▶ INPUT RECORDS
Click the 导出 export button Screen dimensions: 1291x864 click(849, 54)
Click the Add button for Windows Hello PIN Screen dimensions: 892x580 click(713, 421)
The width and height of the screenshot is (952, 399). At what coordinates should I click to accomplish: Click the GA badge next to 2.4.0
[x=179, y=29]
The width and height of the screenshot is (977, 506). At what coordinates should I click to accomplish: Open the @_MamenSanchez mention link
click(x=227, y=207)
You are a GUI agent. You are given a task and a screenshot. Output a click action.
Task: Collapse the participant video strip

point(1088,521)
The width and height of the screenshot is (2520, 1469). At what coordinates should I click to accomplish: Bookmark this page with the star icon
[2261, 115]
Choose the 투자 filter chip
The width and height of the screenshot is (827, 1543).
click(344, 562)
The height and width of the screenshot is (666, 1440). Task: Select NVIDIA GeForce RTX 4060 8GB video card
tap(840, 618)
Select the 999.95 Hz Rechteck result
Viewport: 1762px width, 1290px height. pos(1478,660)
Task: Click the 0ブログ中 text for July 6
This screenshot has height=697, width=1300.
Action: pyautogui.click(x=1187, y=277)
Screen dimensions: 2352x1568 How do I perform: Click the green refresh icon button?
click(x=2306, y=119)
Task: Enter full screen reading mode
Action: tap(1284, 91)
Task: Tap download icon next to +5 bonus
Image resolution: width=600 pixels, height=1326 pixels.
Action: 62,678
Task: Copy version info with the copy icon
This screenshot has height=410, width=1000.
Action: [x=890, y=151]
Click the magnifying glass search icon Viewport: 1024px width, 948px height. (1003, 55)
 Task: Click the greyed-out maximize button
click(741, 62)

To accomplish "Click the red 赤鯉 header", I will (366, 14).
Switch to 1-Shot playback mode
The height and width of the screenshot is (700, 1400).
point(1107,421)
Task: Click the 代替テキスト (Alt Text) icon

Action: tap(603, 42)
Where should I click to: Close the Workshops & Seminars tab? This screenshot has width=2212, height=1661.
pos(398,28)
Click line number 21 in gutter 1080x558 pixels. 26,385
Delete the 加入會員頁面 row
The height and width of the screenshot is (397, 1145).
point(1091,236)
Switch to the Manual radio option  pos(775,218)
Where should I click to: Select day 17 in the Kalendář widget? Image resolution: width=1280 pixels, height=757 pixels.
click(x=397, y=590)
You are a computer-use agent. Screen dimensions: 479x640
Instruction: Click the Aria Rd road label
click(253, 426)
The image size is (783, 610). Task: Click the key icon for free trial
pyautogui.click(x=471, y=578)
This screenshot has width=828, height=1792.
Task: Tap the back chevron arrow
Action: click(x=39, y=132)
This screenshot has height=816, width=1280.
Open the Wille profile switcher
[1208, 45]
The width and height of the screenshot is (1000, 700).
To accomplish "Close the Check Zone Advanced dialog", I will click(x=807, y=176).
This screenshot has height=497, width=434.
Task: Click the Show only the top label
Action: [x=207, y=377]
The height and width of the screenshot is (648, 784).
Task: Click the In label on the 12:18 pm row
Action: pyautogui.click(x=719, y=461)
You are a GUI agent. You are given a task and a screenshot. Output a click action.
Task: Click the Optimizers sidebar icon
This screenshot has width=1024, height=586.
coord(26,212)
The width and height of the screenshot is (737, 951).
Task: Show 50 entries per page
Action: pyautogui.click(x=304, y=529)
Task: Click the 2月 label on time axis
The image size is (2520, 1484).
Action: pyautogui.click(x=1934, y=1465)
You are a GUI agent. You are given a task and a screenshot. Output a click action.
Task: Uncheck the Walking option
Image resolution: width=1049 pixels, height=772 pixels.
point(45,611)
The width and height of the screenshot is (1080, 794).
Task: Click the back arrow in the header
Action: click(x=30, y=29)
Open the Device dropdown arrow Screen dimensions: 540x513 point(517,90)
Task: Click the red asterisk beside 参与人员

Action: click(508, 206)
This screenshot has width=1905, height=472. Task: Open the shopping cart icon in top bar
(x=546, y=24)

▶ PROBLEM REQUIREMENTS
Could you rewrite all the rows above as a JSON list of strings, with one string per line and blank lines omitted?

▶ EXERCISE ANSWER
[
  "Click the 导出 export button Screen dimensions: 1291x864 click(849, 54)",
  "Click the Add button for Windows Hello PIN Screen dimensions: 892x580 click(713, 421)",
  "The width and height of the screenshot is (952, 399). At what coordinates should I click to accomplish: Click the GA badge next to 2.4.0",
  "[x=179, y=29]",
  "The width and height of the screenshot is (977, 506). At what coordinates should I click to accomplish: Open the @_MamenSanchez mention link",
  "click(x=227, y=207)",
  "You are a GUI agent. You are given a task and a screenshot. Output a click action.",
  "Task: Collapse the participant video strip",
  "point(1088,521)",
  "The width and height of the screenshot is (2520, 1469). At what coordinates should I click to accomplish: Bookmark this page with the star icon",
  "[2261, 115]",
  "Choose the 투자 filter chip",
  "The width and height of the screenshot is (827, 1543).",
  "click(344, 562)",
  "The height and width of the screenshot is (666, 1440). Task: Select NVIDIA GeForce RTX 4060 8GB video card",
  "tap(840, 618)",
  "Select the 999.95 Hz Rechteck result",
  "Viewport: 1762px width, 1290px height. pos(1478,660)",
  "Task: Click the 0ブログ中 text for July 6",
  "This screenshot has height=697, width=1300.",
  "Action: pyautogui.click(x=1187, y=277)",
  "Screen dimensions: 2352x1568 How do I perform: Click the green refresh icon button?",
  "click(x=2306, y=119)",
  "Task: Enter full screen reading mode",
  "Action: tap(1284, 91)",
  "Task: Tap download icon next to +5 bonus",
  "Image resolution: width=600 pixels, height=1326 pixels.",
  "Action: 62,678",
  "Task: Copy version info with the copy icon",
  "This screenshot has height=410, width=1000.",
  "Action: [x=890, y=151]",
  "Click the magnifying glass search icon Viewport: 1024px width, 948px height. (1003, 55)",
  " Task: Click the greyed-out maximize button",
  "click(741, 62)",
  "To accomplish \"Click the red 赤鯉 header\", I will (366, 14).",
  "Switch to 1-Shot playback mode",
  "The height and width of the screenshot is (700, 1400).",
  "point(1107,421)",
  "Task: Click the 代替テキスト (Alt Text) icon",
  "Action: tap(603, 42)",
  "Where should I click to: Close the Workshops & Seminars tab? This screenshot has width=2212, height=1661.",
  "pos(398,28)",
  "Click line number 21 in gutter 1080x558 pixels. 26,385",
  "Delete the 加入會員頁面 row",
  "The height and width of the screenshot is (397, 1145).",
  "point(1091,236)",
  "Switch to the Manual radio option  pos(775,218)",
  "Where should I click to: Select day 17 in the Kalendář widget? Image resolution: width=1280 pixels, height=757 pixels.",
  "click(x=397, y=590)",
  "You are a computer-use agent. Screen dimensions: 479x640",
  "Instruction: Click the Aria Rd road label",
  "click(253, 426)",
  "The image size is (783, 610). Task: Click the key icon for free trial",
  "pyautogui.click(x=471, y=578)",
  "This screenshot has width=828, height=1792.",
  "Task: Tap the back chevron arrow",
  "Action: click(x=39, y=132)",
  "This screenshot has height=816, width=1280.",
  "Open the Wille profile switcher",
  "[1208, 45]",
  "The width and height of the screenshot is (1000, 700).",
  "To accomplish \"Close the Check Zone Advanced dialog\", I will click(x=807, y=176).",
  "This screenshot has height=497, width=434.",
  "Task: Click the Show only the top label",
  "Action: [x=207, y=377]",
  "The height and width of the screenshot is (648, 784).",
  "Task: Click the In label on the 12:18 pm row",
  "Action: pyautogui.click(x=719, y=461)",
  "You are a GUI agent. You are given a task and a screenshot. Output a click action.",
  "Task: Click the Optimizers sidebar icon",
  "This screenshot has width=1024, height=586.",
  "coord(26,212)",
  "The width and height of the screenshot is (737, 951).",
  "Task: Show 50 entries per page",
  "Action: pyautogui.click(x=304, y=529)",
  "Task: Click the 2月 label on time axis",
  "The image size is (2520, 1484).",
  "Action: pyautogui.click(x=1934, y=1465)",
  "You are a GUI agent. You are given a task and a screenshot. Output a click action.",
  "Task: Uncheck the Walking option",
  "Image resolution: width=1049 pixels, height=772 pixels.",
  "point(45,611)",
  "The width and height of the screenshot is (1080, 794).",
  "Task: Click the back arrow in the header",
  "Action: click(x=30, y=29)",
  "Open the Device dropdown arrow Screen dimensions: 540x513 point(517,90)",
  "Task: Click the red asterisk beside 参与人员",
  "Action: click(508, 206)",
  "This screenshot has width=1905, height=472. Task: Open the shopping cart icon in top bar",
  "(x=546, y=24)"
]